Na última terça-feira, 26 de maio de 2026, Flávio Bolsonaro, senador e figura proeminente da política brasileira, se encontrou com o presidente dos Estados Unidos, Donald Trump. Este encontro, embora possa ser visto como uma simples foto, carrega um simbolismo e uma estratégia política muito mais profundos.
É importante compreender que a presença de Flávio ao lado de Trump não se resume a um gesto de camaradagem, mas sim a uma manobra calculada. O primeiro objetivo dessa reunião é claro: gerar um factoide que desvie a atenção da mídia e das redes sociais para o encontro, ofuscando outros assuntos que possam estar em pauta, como sua conversa com Daniel Vorcaro.
Afinal, conseguir um encontro com uma figura tão influente como Trump, em cima da hora e de forma improvisada, é uma conquista significativa.

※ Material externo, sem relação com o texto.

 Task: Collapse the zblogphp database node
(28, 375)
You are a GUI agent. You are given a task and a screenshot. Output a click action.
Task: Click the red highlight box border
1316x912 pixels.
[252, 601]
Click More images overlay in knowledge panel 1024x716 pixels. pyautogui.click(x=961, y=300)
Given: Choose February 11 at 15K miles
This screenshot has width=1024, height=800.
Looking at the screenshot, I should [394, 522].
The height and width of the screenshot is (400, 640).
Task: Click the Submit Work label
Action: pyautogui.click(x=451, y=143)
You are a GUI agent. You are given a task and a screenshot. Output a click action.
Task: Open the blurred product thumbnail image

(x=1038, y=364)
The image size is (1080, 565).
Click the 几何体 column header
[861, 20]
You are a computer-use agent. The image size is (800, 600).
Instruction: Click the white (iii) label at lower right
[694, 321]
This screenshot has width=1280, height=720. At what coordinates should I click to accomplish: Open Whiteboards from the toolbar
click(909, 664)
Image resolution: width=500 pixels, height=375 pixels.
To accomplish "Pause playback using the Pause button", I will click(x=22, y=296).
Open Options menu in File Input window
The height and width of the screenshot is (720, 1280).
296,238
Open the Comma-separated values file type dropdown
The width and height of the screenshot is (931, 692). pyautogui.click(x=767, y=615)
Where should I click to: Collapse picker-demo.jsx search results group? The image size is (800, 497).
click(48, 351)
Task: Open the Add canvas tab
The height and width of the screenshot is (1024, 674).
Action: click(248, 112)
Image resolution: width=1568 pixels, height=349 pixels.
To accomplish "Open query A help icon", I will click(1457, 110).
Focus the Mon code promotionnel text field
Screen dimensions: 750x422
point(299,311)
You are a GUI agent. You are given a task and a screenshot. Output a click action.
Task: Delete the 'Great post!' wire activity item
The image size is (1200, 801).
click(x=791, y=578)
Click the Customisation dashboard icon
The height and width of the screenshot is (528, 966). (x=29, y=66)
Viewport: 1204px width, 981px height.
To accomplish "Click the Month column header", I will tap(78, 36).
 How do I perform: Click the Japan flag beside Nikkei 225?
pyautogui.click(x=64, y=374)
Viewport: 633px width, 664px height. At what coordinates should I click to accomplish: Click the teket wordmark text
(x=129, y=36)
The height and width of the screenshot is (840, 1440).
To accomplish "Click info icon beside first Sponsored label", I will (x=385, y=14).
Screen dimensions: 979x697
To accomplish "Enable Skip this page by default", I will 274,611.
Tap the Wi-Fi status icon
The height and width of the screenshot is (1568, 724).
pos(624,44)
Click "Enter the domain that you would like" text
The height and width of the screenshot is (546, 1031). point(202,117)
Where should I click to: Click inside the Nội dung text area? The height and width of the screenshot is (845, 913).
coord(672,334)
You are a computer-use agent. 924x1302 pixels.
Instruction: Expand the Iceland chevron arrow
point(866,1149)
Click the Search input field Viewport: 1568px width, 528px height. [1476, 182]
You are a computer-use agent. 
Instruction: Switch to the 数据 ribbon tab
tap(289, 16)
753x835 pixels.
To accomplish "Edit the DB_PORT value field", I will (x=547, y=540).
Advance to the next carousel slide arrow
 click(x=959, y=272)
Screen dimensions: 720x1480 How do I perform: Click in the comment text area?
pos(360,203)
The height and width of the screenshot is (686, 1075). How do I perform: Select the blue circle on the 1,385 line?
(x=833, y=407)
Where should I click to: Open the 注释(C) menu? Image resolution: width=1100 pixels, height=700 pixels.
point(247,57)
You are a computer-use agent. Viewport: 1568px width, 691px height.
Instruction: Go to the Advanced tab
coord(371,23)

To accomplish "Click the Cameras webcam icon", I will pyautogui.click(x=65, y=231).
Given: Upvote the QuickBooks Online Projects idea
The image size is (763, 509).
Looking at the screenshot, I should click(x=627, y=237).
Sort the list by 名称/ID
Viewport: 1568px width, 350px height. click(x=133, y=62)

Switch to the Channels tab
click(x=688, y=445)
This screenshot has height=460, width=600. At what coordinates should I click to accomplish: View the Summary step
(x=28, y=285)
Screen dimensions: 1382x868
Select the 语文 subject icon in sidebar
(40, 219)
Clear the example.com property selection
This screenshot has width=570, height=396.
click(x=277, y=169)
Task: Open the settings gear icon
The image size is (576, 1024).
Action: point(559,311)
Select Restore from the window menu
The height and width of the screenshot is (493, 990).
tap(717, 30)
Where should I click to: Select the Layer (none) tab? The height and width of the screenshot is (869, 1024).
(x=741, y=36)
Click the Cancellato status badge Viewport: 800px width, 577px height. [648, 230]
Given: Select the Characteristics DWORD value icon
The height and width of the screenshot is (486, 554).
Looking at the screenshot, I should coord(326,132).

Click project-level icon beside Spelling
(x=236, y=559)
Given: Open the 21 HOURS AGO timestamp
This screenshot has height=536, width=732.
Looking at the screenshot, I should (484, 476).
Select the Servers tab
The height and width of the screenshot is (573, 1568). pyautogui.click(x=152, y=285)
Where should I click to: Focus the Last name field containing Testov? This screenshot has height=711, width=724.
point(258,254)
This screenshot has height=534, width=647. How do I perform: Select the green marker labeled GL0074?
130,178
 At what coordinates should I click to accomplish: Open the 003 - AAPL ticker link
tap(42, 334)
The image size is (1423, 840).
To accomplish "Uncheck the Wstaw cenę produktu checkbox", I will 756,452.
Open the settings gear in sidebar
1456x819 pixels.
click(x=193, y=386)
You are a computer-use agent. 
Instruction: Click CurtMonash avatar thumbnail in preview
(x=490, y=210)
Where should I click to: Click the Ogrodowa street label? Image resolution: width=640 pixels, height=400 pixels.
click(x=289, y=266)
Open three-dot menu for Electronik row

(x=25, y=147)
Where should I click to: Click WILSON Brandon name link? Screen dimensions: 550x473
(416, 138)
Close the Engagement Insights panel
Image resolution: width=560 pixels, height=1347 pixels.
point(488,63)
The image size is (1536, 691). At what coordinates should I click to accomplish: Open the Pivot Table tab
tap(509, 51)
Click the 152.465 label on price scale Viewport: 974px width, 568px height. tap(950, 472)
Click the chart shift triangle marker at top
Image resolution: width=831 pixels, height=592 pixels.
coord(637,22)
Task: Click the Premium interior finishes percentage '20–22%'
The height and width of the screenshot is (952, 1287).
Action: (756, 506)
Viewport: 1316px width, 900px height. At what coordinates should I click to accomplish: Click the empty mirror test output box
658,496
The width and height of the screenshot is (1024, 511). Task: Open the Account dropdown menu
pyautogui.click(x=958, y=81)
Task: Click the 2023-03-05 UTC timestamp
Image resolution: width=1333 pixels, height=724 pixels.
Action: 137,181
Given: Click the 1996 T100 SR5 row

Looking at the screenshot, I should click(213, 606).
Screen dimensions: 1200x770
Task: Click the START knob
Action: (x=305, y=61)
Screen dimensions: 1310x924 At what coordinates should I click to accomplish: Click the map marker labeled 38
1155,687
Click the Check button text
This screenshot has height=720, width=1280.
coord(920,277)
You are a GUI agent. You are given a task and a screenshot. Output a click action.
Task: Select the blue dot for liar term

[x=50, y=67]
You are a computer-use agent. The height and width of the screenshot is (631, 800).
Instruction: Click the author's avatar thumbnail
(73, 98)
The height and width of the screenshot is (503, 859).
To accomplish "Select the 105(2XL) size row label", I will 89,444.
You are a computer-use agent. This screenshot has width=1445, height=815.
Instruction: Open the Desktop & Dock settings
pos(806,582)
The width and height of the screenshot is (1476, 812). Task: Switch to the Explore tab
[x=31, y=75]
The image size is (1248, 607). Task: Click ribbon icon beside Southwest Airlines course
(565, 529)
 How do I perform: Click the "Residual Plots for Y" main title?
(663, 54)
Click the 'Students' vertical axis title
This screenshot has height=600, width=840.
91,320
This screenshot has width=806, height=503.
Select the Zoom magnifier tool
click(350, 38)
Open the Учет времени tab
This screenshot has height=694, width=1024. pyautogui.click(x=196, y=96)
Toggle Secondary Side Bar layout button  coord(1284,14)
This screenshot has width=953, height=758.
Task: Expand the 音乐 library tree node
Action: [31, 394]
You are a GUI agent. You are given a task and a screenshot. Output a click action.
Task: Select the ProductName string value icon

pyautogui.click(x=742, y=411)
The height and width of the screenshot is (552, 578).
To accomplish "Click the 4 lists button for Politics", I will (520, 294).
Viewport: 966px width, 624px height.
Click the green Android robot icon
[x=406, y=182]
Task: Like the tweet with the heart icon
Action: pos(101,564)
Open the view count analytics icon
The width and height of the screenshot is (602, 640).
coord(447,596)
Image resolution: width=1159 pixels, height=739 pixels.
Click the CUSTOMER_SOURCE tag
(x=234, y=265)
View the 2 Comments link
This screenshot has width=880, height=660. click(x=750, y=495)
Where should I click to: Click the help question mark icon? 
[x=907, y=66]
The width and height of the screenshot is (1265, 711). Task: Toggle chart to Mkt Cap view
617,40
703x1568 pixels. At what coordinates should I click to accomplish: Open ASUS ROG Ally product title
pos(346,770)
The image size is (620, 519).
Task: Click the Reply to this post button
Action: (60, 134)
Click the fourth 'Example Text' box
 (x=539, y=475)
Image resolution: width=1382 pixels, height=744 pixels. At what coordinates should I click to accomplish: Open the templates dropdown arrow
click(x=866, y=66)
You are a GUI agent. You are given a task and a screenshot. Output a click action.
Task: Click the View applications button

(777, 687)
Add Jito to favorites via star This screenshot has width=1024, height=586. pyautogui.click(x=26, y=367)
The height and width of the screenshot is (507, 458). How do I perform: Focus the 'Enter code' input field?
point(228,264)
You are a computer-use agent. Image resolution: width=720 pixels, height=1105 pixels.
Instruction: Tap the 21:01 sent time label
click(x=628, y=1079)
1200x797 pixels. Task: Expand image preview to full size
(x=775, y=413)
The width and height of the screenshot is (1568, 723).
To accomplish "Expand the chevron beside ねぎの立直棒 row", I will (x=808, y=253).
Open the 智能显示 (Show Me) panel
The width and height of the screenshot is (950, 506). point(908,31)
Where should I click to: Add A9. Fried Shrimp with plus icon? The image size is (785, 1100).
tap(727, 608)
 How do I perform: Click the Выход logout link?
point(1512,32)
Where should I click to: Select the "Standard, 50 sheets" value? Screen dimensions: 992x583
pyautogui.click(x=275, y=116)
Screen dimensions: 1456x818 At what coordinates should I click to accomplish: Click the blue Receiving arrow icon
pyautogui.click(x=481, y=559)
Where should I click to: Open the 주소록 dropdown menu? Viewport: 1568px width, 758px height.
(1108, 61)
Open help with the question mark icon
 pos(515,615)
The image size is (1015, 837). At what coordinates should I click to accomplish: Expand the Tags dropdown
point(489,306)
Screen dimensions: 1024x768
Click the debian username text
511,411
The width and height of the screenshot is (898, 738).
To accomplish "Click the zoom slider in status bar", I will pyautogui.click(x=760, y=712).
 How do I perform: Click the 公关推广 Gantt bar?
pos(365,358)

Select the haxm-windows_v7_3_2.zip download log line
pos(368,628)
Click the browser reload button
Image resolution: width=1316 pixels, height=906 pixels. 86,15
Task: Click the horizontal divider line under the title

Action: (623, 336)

Além disso, essa foto tem um peso simbólico essencial. Flávio Bolsonaro demonstra à sua base que ainda está forte e ativo na corrida eleitoral. Ao posar ao lado de Trump, ele se alinha a uma figura poderosa e emblemática da direita americana, o que pode reafirmar sua posição e atrair apoio.
Do ponto de vista do marketing eleitoral, a estratégia de Flávio é astuta. Segundo a última pesquisa Nexus/BTG, ele aparece com 43% das intenções de voto, muito próximo de Lula, que tem 47%. Dado que a margem de erro pode colocar os dois em um empate técnico, a situação é completamente reversível para o senador do PL.
O primeiro passo rumo à virada foi dado. No entanto, o desafio agora é aprimorar a comunicação e a articulação dentro de seu próprio partido. Uma bela foto ao lado de Trump, por si só, não será suficiente se houver desavenças internas com figuras como Mário Frias ou Valdemar Costa Neto. A unidade e a estratégia bem articulada são essenciais para transformar esse momento em resultados concretos nas urnas.